La seguente infografica evidenzia chiaramente la differenza tra la data fissa riportata sul passaporto e lo stato dinamico delle tue cellule.

L'illustrazione lo mostra chiaramente: la tua data di nascita è solo un punto di riferimento fisso nel tempo. La salute delle tue cellule, invece, riflette il reale stato di invecchiamento del tuo corpo.
Il controllo è nelle tue mani
La distribuzione dell'influenza è piuttosto sorprendente e, allo stesso tempo, estremamente incoraggiante. Gli studi dimostrano che in Germania solo circa il 30% del processo di invecchiamento è predeterminato dai nostri geni. Il restante, decisivo 70% è plasmato dal nostro stile di vita e da fattori ambientali come l'alimentazione o l'attività fisica.

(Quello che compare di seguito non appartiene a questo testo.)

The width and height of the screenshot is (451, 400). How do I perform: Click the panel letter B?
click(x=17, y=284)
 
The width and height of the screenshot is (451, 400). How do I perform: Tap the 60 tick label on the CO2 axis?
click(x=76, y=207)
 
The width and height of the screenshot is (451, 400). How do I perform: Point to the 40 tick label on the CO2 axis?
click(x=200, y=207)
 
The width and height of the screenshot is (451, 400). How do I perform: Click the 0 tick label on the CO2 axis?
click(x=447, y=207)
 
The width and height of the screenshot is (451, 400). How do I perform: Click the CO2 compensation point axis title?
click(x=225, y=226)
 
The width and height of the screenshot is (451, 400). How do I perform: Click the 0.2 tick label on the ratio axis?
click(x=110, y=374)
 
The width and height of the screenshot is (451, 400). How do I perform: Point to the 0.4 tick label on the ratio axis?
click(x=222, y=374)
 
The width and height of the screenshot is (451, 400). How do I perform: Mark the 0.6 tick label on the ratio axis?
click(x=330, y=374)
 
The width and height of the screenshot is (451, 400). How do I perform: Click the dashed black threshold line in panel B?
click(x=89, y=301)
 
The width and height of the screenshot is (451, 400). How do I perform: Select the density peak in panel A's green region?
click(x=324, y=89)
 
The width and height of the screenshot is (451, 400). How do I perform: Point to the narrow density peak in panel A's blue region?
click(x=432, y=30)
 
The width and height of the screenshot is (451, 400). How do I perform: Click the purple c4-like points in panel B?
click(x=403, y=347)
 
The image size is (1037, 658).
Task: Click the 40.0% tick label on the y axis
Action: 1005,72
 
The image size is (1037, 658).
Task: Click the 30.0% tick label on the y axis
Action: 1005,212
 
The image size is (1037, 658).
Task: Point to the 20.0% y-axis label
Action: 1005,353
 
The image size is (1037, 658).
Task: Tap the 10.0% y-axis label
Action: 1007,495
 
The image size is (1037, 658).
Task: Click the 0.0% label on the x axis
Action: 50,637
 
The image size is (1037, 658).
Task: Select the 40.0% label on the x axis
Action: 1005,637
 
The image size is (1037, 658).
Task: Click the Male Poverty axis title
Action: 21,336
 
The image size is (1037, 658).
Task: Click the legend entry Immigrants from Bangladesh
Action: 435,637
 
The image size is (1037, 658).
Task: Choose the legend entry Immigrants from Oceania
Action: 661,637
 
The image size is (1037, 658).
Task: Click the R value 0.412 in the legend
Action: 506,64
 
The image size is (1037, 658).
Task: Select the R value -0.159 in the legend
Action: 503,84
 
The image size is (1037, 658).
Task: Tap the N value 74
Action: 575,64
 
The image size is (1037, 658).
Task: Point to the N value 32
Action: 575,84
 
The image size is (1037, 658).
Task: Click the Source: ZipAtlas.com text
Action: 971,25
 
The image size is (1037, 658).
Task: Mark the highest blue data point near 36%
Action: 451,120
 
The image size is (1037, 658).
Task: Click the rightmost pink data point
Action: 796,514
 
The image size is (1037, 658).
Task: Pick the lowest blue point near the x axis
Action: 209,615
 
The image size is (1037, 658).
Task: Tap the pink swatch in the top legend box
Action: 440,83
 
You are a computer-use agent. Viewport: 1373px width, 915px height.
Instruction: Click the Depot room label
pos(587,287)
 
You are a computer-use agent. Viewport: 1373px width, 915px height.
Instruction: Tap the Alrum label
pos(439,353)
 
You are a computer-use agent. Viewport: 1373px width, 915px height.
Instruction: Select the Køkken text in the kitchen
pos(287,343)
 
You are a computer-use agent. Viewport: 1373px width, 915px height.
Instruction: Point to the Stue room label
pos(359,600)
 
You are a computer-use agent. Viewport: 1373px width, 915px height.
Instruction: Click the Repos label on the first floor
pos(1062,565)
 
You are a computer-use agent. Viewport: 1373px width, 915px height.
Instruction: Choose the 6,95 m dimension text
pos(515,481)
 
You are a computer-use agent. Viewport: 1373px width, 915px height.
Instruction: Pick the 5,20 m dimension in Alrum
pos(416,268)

Questo significa che non sei semplicemente in balia del processo di invecchiamento. Hai tu il potere di intervenire attivamente e di assumere il controllo della tua salute.
Un test dell’età biologica non è quindi un semplice espediente, ma uno strumento prezioso che ti offre una valutazione sincera della tua situazione. Ti mostra nero su bianco a che punto sei e ti fornisce le informazioni necessarie per avviare cambiamenti mirati. Comprendendo il funzionamento del tuo corpo, puoi prendere le decisioni giuste per rallentare il processo di invecchiamento e prolungare attivamente gli anni della tua vita in buona salute.
Come i test moderni svelano la tua età biologica

Ma come può esattamente un test determinare la tua età interiore? A prima vista sembra fantascienza, ma si basa su solide e impressionanti evidenze scientifiche. Diamo un’occhiata dietro le quinte e scopriamo come funziona realmente un simile test dell’età biologica.
Il fulcro dell’analisi moderna è il cosiddetto orologio epigenetico. Oggi è considerato il metodo più preciso per misurare il processo di invecchiamento a livello cellulare. Per capirlo, può essere utile una semplice analogia.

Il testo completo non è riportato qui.